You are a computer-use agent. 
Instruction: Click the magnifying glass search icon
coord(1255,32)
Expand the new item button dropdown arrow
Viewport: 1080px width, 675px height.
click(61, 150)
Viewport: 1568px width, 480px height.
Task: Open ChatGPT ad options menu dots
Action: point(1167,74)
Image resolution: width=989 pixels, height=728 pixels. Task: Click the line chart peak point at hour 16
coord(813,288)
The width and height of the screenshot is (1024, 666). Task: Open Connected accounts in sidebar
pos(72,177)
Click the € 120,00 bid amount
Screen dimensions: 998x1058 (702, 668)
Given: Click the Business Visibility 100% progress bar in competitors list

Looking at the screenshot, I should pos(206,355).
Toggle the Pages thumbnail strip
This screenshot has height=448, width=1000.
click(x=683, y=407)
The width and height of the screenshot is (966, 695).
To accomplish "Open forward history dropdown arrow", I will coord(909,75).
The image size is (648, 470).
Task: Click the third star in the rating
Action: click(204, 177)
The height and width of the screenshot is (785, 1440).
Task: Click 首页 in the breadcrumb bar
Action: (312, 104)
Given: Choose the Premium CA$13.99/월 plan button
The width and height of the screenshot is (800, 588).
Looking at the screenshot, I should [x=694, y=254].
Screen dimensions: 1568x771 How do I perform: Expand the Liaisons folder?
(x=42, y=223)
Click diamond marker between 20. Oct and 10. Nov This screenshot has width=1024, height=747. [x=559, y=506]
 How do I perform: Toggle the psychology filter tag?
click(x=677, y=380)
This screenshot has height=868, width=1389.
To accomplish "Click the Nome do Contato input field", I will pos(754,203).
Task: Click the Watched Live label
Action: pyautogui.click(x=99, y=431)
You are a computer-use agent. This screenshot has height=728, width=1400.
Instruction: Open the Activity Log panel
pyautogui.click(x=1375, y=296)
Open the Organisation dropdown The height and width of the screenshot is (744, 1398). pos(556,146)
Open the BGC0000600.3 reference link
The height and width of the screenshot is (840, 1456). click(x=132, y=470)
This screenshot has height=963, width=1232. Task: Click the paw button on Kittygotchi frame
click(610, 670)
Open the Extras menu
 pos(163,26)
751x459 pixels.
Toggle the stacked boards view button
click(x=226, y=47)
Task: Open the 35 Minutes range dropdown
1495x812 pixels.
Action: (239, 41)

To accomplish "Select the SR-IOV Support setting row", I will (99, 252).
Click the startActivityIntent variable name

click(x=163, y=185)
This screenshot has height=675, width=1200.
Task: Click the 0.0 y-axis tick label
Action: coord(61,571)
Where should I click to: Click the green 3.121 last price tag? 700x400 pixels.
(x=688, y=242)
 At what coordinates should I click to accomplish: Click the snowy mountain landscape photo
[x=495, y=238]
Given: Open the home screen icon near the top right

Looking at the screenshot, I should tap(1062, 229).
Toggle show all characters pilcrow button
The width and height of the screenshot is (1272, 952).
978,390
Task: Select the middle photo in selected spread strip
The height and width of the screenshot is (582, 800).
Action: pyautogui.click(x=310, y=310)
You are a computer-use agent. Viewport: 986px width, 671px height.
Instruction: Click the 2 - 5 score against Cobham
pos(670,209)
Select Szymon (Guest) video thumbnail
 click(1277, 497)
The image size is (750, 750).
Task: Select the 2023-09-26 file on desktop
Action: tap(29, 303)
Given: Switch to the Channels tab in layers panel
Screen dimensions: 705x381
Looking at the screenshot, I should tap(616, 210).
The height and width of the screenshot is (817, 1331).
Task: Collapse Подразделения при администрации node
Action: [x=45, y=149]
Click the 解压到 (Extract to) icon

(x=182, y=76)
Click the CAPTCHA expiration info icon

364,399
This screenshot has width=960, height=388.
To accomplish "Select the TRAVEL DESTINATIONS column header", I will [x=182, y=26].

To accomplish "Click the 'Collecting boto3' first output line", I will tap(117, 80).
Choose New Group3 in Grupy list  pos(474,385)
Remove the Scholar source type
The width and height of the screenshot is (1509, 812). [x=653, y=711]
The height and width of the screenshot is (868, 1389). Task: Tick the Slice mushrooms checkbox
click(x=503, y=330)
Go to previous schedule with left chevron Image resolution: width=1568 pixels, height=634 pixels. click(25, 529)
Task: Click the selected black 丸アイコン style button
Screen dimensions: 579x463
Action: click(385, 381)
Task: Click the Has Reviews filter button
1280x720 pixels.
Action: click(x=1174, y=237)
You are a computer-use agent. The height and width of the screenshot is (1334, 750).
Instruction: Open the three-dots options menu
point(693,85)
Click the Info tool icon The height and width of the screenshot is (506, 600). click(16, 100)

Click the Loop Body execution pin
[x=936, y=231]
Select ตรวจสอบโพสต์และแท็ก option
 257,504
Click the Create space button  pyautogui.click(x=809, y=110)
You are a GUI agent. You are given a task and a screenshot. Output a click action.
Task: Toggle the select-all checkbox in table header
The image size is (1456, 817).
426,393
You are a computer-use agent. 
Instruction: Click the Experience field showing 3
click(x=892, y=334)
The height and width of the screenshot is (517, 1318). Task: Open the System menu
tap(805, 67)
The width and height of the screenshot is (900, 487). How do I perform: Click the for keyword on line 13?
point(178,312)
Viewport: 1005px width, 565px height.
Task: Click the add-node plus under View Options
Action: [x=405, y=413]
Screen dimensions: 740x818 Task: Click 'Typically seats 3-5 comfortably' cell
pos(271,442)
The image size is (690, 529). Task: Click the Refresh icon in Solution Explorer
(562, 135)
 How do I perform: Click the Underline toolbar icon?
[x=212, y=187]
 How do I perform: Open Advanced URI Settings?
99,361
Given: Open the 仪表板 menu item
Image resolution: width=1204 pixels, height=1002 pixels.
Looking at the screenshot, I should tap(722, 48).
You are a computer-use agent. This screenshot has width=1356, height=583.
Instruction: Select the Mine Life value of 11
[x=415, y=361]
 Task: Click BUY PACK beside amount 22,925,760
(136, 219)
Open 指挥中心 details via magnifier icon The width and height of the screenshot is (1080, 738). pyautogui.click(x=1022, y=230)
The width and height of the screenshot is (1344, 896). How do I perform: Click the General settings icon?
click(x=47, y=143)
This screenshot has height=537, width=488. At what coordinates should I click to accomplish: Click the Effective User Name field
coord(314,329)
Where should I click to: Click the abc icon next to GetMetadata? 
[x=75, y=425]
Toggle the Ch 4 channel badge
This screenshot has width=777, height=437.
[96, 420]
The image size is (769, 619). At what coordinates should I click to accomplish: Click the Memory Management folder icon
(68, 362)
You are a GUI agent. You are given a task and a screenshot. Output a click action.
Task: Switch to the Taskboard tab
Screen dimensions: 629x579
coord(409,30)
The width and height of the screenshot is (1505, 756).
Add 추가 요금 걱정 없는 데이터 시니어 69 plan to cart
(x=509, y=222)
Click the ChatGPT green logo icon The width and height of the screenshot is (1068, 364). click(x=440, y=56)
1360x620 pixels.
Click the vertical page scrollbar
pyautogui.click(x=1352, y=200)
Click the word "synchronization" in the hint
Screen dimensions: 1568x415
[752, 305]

+===+

== Exercise details ==
A single figure is the whole answer: the number of lines in the material above where the string "header" occurs.

== Solved problem ==
2